For its operations in Massachusetts and Connecticut, UNFI has used energy management services firm World Energy Solutions to secure 25 percent of its power needs from green sources. And in March 2010, UNFI announced plans to adopt hydrogen fuel cell technology developed by Air Products to power the 65-vehicle lift truck fleet at its 352,000-sq.-ft. (32,701-sq.-m.) distribution center in Sarasota, Fla. By doing so, it expects carbon emissions will be reduced by approximately 132 metric tons annually, an amount equivalent to the annual emissions of 35 automobiles.
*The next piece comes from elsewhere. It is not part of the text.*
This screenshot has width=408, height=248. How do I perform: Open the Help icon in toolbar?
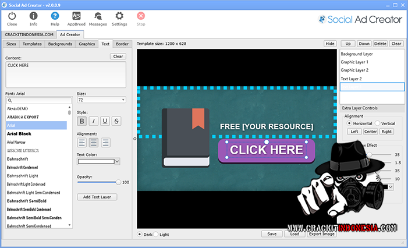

In August 2009, PepsiCo's Frito-Lay Killingly, Conn., manufacturing facility celebrated the inauguration of its co-generation system, which will generate almost 100 percent of the site's electrical requirements. To maximize the system, the facility will utilize the waste heat generated to produce steam to help with the manufacturing of snack products made there. "Today's launch of the Co-Gen system is an example of sustainability and partnership in action," said Leslie Starr Keating, senior vice president, operations, Frito-Lay North America, citing the company's partnership with the State of Connecticut and the Department of Energy.

Frito-Lay also is investing $28.5 million in its 131-acre (53-hectare), 550,000-sq.-ft. (51,095-sq.-m.) campus in Beloit, Wis., which will help add up to 24 jobs to a payroll of 500. Frito-Lay announced its introduction into the state's Green Tier program, which recognizes companies that voluntarily commit to heightened environmental performance standards. During the last five years, Beloit's Frito-Lay Green Team has achieved environmental milestones that include a 99-percent landfill-free site; a 27-percent reduction in natural gas emissions; 50-percent less water consumption; and an overall reduction in greenhouse gases by 17 percent, all of which should help the facility achieve LEED certification by this year.


Story in Pictures

With the inauguration of a new co-generation system in August 2009, PepsiCo’s Frito-Lay snack food manufacturing plant in Killingly, Conn., effectively removed itself from the Northeast power grid, just days before the sixth anniversary of the Northeast Blackout.